How Did I Get Myself Into This - My Walk Into the Data Science Realm: 2018

Monday, October 22, 2018

GOAT Talk - Modeling AKA Hey, my man....What It Look Like....

After cleaning and doing EDA and charts with the data, now was the time for some modeling.

I started with taking a look at the general correlation of each feature in the table.

I decided to use PER as the output that I wanted to predict. I wanted to start with a baseline and just use all of the features as predictors. I have to remove VORP or Wins Over Replacement because Wins Over Replacement is simply a multiple of VORP.

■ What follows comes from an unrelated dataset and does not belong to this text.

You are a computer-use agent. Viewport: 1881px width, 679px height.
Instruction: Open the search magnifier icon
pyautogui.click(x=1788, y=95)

I used a list of regression models to start with: Linear Regression, KNeighbors Regressor, Decision Tree, Extra Trees, Random Forest, AdaBoost, GradientBooost, SVR, Lasso, and Ridge. After train-test splitting my samples, Upon the initial run, Linear Regression had the best score (0.994 - train, 0.986 - test), followed by Lasso (0.974 - train, 0.982 - test) and Ridge (0.984 - train, 0.9895 - test)

After receiving those scores, I wanted to see what the testing would look like after using PCA on the features. The initial run at least explained around 45% of the variance. Running through the same models I got similar scores for Linear Regression and Ridge, but Lasso (0.971- train, 0.978 - test). With this knowledge, I wanted to attempt one more adjustment and I lowered the features from 43 to 21. Same models and I was able to explain closer to 70% of the variance in the model this time.

The scores dropped more: Linear (0.957 - train, 0.959 - test), Lasso (0.939 - train, 0.945 - test), Ridge (0.948 - train, 0.947 - test), but overall they still came out the same. And after using that Linear Regression model, the predictions did not appear far off.

GOAT Talk - Take That For Data

David Fizdale, the current head coach for the New York Knicks, was a rookie head coach for the Memphis Grizzlies the 2016-17 NBA season. During the midst of a 1st round Playoff matchup with the San Antonio Spurs, his team got beat 96-82 in the 2nd game of their matchup. He started the press conference off calmly. Discussing his team's effort against the #2 seed in the Western Conference. But, soon he would start to show his frustration with the officiating crew. Noting how his star players weren't getting calls and how there was a discrepancy with the free throws. "I'm not a numbers guy, but that doesn't seem to add up.", Fizdale proclaimed. Eventually, his frustration came to fruition, and after discussing Gregg Popovich's coaching tenure and "...they're not going to rook us.", he gave us the phrase.......

And this is where the 3rd part of my Capstone Project lead me. All of this seemingly bountiful data that I scraped and cleaned like a deer from Red Dead Redemption. This was the time to evaluate what I had and see how I could use it.

First things first, recover from the previous cleanings and merge all of the csv's together into one giant dataframe.

Then I narrowed down some of the data gathered for the modeling.

There were 214 rows of data collected between 14 NBA players to start with. I narrowed it down to those who played at least half of a 82-game season and that dropped our data from 214 to 202 rows.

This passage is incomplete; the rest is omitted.